September 1, 2020

How to invest less but innovate better

Forget doing everything yourself in-house

Photo by Prateek Katyal on Unsplash

In a post-Covid-19 world, many companies will have less money dedicated for their non-core business investments due to their urgent and imperative need to relaunch their business — particularly in areas like aerospace, airlines, events and the automotive industry.

Innovation teams will be under pressure to do more with less, to spend less and execute better, to reach valuable quick wins and, most importantly, demonstrate that they have created value for the business.

This is the end of “innovation theatre”. Companies will have to get rid of pointless marketing events and realise that taking part in a big event like VivaTech is not the panacea that will make them a leader in their value chain.


Companies we work with such as Schneider Electric or Michelin understand the situation. They launch initiatives to break into areas where they have yet to be visible. Creating ventures from scratch in early-stage markets allows them to capture the maximum value, without paying the high valuation of a Series C deal later on.

Not all corporations are good at launching something new, however. We see many groups willing to launch their own startup studio — in other words, an entity to industrialise the venture creation process — when they have never done it once. Don’t try to do everything in-house!

Realise your limitations

Incumbents are ideally placed to make the big changes that are needed in the post-Covid world. They have the cash and assets to make changes much more quickly, and, more importantly, they are experts at industrialising, scaling and globalising. They have proven their ability to create and scale-up new markets. And they have valuable assets and cash to bring to the table.

But to do this they have to come to terms with the limitations they have. Clearly, very few companies have had tangible success with innovation — Google, Apple, Amazon and Facebook, as native digital companies, and Tesla (itself a relatively new company) are some of very few to show real value from innovation in a well-established industry.
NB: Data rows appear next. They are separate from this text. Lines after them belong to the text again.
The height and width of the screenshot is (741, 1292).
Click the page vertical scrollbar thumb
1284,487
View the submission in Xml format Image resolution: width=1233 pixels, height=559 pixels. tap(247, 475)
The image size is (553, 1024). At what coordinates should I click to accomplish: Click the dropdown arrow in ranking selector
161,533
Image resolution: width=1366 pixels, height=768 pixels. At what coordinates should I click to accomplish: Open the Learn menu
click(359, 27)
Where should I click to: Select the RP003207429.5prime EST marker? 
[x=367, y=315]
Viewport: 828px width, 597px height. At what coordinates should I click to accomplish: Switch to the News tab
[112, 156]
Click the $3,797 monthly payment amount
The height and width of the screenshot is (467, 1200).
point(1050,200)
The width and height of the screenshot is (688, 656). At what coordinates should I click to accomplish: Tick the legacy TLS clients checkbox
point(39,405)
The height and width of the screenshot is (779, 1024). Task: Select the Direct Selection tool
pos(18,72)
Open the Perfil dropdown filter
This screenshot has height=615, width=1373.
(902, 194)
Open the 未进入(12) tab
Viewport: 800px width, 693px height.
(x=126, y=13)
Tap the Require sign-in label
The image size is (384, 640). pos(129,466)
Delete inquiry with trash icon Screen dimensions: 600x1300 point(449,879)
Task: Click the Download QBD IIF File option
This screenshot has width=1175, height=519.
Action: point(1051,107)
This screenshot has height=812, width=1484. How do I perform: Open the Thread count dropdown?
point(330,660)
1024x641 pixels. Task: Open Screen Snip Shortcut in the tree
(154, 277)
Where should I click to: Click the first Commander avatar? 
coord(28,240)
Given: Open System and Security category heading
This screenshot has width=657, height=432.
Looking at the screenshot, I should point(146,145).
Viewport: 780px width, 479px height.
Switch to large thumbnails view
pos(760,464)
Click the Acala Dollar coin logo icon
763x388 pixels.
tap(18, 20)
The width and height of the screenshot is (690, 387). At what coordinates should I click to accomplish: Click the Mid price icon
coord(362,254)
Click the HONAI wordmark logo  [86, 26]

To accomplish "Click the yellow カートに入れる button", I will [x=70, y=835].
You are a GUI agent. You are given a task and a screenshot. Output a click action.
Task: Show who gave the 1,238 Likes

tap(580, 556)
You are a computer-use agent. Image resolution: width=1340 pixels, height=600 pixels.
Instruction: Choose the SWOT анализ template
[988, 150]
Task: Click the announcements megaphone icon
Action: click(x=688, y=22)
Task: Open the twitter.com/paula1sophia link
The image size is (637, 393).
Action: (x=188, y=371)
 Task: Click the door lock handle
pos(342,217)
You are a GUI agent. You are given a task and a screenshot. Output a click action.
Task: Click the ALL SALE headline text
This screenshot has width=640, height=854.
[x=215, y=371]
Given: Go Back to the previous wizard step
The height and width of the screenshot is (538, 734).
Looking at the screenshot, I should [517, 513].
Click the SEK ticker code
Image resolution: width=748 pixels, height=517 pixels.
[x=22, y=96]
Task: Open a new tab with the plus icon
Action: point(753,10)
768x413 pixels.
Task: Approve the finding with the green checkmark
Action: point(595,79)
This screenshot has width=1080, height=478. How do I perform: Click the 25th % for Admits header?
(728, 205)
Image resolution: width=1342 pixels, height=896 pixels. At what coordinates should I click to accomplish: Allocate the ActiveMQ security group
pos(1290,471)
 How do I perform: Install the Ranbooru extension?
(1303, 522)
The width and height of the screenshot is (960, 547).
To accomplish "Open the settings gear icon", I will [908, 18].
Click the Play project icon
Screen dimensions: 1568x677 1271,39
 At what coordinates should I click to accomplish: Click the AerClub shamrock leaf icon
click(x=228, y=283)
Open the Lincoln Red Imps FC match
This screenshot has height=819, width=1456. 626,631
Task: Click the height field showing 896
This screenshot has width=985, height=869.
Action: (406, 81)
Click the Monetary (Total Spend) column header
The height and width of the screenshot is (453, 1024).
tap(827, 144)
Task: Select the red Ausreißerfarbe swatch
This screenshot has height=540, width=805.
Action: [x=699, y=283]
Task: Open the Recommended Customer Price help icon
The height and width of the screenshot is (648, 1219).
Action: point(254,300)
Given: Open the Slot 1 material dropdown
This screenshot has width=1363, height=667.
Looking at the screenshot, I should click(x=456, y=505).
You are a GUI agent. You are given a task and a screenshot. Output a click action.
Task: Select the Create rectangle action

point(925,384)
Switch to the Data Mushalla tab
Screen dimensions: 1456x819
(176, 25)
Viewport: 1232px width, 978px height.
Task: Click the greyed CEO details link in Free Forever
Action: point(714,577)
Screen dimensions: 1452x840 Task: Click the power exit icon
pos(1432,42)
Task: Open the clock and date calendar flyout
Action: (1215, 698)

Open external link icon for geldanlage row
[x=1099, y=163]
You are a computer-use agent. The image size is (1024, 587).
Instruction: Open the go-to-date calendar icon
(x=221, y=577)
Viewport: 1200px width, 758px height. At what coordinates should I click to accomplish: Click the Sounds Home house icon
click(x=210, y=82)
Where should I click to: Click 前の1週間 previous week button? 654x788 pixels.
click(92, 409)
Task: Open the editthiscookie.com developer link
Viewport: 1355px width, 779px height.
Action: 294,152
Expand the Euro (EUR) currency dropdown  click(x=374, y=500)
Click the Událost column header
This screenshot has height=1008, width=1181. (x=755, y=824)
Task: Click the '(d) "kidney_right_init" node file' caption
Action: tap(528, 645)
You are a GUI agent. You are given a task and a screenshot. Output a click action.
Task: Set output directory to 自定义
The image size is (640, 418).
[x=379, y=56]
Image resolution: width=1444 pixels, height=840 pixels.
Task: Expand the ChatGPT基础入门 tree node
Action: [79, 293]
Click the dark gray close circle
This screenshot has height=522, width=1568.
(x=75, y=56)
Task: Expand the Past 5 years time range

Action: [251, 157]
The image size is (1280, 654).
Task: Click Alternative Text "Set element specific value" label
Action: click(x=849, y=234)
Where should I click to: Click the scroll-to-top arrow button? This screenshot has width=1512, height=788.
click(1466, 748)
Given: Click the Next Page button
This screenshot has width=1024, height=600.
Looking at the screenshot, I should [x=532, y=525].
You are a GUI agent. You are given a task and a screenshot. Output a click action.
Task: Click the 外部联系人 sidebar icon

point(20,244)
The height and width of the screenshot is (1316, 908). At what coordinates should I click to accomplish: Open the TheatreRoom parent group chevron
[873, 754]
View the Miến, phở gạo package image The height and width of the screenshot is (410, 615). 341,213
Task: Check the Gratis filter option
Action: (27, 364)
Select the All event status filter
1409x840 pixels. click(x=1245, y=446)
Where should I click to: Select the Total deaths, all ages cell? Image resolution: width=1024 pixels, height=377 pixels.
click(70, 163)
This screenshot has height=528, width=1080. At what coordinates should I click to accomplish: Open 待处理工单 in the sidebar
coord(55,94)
Why are corporations bad at innovating?

Corporations have to understand the roots of this problem. It comes down to 4 issues:

  1. Research and development is still dominant in many traditional companies while innovation should be equally important. Incremental innovation is well managed by companies, but they need to become ambidextrous, and able to also handle disruptive innovation. The pharmaceutical industry, for instance, is realising that if they focus just on R&D excellence they could miss the opportunities presented by the huge changes in clients' and patients' behaviour, including trends such as wellness coaching, customisation, and preventative medicine.
  2. There is no real and formal alignment between innovation and strategy. In other words, companies don’t always understand why they are innovating, which leads them to do what is modish and visible rather than bold, focused and under-the-radar. Strategy is often clearly defined by the company, but innovation relies on key people: if these people change, innovation is at risk.
  3. They don’t put in place the right KPIs for their innovation efforts thus struggle to show clients, partners, employees and shareholders the value they got from the investment. Innovation is about speed, learnings and competitivity (whether the impact is visible on the top or bottom line) and that’s where the focus should be.
  4. A lack of courage at executive and board level. It is a huge challenge to manage on one hand the continuous improvement of the core business and on the other hand to invent a new set of businesses. You have to be schizophrenic to manage it.

The solution: venture building at arm’s length

Building ventures is an effective option but it is faster and cheaper to outsource the work to an experienced startup builder.

Creating a startup requires two things: a tested customer pain point, and corporate assets to be leveraged to accelerate the execution. Indeed, the venture building process requires an ability to take risk and execute fast.

An external team freed from any corporate constraints is often more efficient — unless the group has secured a large investment that will allow them to launch at least five ventures each year for five years minimum.